Non si può lasciar perdere il realistico (tra l'altro dopo una scena dell'urna scenicamente di una noia mortale dove l'unica trovata era sostituire l'urna con il cestino della carta straccia) per buttarsi -quando fa comodo- sul simbolico. Eh no. Non puoi essere Carsen al risveglio di Riccardo, Jones nella scena di Urlica, Bieito nel campo innominato e Lenhoff nel finale.
Capisco l'intendo educativo di far conoscere -come in un bignami- alcune delle tendenze registiche che vanno per la maggiore, ma questo confonde i loggionisti che poi si sono coalizzati e hanno fatto partire il più gigantesco e squassante muggito che io abbia recentemente sentito. Quello riservato alla Dante dopo la Carmen era roba da educande.
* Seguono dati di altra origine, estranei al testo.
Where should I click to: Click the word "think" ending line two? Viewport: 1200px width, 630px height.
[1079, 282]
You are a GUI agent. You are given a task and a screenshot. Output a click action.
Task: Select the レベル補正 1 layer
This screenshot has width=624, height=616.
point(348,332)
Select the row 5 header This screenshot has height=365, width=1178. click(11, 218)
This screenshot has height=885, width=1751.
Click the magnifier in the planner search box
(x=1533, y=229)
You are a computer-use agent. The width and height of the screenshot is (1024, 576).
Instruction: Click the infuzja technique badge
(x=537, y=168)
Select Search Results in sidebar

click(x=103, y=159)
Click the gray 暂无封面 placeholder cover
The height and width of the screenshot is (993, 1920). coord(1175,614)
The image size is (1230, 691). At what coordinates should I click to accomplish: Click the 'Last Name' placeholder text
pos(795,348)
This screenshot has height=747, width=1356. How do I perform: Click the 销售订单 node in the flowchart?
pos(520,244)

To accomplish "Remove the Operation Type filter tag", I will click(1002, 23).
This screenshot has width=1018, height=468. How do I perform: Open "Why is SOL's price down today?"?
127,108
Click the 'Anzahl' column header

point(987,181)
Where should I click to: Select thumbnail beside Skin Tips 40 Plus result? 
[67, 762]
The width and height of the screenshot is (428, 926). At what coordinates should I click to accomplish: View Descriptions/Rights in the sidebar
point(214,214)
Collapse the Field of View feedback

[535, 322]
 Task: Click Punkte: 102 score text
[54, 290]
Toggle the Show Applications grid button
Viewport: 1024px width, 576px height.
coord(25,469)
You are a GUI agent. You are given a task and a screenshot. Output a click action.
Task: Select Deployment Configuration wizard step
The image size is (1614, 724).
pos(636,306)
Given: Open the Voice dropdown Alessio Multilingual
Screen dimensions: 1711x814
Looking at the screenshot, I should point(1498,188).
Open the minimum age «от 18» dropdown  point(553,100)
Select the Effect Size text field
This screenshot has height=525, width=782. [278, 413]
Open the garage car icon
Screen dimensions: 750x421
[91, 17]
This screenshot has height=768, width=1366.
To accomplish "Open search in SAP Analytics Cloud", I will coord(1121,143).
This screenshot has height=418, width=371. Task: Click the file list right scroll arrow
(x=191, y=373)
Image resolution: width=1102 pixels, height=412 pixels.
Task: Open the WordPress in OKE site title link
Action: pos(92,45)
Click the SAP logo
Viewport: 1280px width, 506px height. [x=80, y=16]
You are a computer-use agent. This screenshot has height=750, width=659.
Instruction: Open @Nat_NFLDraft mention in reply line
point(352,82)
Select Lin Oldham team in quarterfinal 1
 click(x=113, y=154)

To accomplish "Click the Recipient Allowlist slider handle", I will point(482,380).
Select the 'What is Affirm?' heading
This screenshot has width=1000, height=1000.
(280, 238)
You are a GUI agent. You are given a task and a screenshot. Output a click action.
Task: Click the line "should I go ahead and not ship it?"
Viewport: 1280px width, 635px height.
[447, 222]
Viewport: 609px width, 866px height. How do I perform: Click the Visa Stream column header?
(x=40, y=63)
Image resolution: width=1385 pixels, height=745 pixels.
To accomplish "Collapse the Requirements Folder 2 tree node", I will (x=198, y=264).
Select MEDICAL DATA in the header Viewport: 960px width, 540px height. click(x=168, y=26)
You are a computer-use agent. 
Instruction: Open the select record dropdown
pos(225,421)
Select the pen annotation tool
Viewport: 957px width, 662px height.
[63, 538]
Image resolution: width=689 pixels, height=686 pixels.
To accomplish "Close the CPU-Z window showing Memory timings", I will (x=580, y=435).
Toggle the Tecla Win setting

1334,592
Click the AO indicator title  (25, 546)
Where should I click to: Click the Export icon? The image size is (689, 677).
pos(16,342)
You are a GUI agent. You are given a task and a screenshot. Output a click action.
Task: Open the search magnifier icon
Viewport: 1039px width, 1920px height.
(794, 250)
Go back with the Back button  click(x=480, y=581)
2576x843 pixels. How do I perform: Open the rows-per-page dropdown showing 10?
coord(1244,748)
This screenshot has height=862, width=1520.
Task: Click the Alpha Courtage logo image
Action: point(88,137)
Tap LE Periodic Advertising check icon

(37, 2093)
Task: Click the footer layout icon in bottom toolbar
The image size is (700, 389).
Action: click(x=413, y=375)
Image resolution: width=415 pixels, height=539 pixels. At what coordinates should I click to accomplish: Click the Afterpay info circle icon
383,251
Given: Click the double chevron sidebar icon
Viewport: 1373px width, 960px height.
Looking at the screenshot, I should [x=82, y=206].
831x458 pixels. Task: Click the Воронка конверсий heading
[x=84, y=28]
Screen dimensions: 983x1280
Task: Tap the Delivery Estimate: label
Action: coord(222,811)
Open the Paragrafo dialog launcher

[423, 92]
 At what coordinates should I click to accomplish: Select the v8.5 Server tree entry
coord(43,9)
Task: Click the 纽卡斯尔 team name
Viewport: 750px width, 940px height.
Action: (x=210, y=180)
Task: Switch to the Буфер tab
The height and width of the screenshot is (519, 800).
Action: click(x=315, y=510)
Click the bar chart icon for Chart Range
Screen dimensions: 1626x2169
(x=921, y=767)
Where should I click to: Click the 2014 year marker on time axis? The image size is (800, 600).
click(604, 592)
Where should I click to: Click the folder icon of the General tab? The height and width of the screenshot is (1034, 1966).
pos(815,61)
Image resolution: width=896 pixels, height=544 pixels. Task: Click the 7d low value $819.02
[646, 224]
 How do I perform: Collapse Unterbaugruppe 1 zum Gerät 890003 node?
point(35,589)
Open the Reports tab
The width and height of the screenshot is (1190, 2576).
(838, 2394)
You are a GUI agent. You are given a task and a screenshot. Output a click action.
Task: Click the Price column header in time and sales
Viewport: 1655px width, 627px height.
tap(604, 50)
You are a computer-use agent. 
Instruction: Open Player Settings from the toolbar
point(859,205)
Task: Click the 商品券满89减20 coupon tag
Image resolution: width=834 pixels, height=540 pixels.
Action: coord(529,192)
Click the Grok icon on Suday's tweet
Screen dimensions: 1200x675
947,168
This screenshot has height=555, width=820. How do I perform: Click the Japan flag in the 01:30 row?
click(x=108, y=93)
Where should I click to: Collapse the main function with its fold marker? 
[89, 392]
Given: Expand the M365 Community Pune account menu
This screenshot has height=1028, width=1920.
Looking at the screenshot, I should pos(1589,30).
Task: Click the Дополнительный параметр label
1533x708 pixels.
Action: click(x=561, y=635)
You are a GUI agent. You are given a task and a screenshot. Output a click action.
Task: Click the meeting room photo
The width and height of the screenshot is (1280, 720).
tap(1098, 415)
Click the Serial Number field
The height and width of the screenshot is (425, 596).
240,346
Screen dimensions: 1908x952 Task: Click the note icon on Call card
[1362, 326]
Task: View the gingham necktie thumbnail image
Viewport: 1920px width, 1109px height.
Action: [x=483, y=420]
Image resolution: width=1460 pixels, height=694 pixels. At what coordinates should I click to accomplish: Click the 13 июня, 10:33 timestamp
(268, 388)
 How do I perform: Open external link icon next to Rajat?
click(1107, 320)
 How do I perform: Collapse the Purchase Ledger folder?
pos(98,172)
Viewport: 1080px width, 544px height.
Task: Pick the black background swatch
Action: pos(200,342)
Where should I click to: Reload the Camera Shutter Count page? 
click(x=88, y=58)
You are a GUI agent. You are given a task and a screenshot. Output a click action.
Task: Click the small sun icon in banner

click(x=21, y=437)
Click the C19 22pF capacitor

Mettere il giovanissimo Rustioni a dirigere Ballo alla Scala vuol dire farsi del male ed equivocare sul concetto di "largo ai giovani". Non ha mica diretto male, intendiamoci, e nel secondo atto ha imbroccato un bellissimo duetto però non era particolarmente incisivo. E ovviamente in galleria rimpiangevano Muti.
Alvarez meno peggio del solito ma comunque sempre un Riccardo all'olio d'oliva strappacore e un po' sguaiato, Rodvanovsky ha dalla sua un vocione imponente e degli ottimi mezzoforte, ma è stridula in acuto e monotona come fraseggiatrice nonchè debole come attrice. La classica star verdiana del Met. Lucic è stato un Renato monotono, con ottimi acuti ma povero di tinte. Non so cosa sia successo alla Ciofi (oscar): forse stava male ma non si sentiva. Sembrava accennasse.
Una menzione particolare al bravissimo Silvano che su OD avevamo già notato come ottimo Schuanard nella Bohéme di Salisburgo sempre con Michieletto.
Io e l'amico Beckmesser gli abbiamo riservato grida di giubilo.